The British National Party put forward around 450 candidates in the county council and unitary authority elections but came away with just three seats. One was in Burnley, Lancashire, where the BNP has had borough councillors ever since 2002. Another was in North West Leicestershire, where the BNP has had two district councillors since 2007.
In both Burnley and NW Leicestershire the newly elected councillors were already BNP borough/district councillors, and in particular they were among the handful of BNP councillors who actively carry out their role and are known in their communities.
The third BNP win was in South Oxhey, a far-right stronghold for very many years.

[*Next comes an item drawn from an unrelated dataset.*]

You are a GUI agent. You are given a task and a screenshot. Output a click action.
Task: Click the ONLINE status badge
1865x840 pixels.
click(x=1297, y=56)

In most counties the BNP polled abysmally, coming bottom or next to bottom of the list of candidates. There were moderately good percentages for the BNP in pockets of the East Midlands, but poor results pretty much across the board in Yorkshire and The Humber, the South West and the South East. In Essex, the only county where the BNP contested every division, it topped 20% only in one Basildon and one Epping Forest division.
One must, however, remember in comparing these results with previous years that many areas that have in the past returned a strong BNP vote, such as Stoke-on-Trent and Bradford, did not have local elections this year.
Most of the divisions were electing one councillor. In those where two, three or even four were elected, and voters had as many votes as the seats to be filled, we have calculated percentages based on a total consisting of the sum of the highest vote received by each party plus all independent votes. This makes the percentages more comparable with those achieved in single-member divisions.
The British National Party presented a full slate of 69 European election candidates in the 11 mainland Britain regions. There were none in Northern Ireland. Its main target regions were the North West, where the lead candidate was Nick Griffin, the party leader, and the West Midlands, where Simon Darby, the deputy leader, headed the list.
Secondary BNP target regions were Yorkshire and The Humber (Andrew Brons), the East of England (Eddy Butler) and the East Midlands (“Reverend” Robert West).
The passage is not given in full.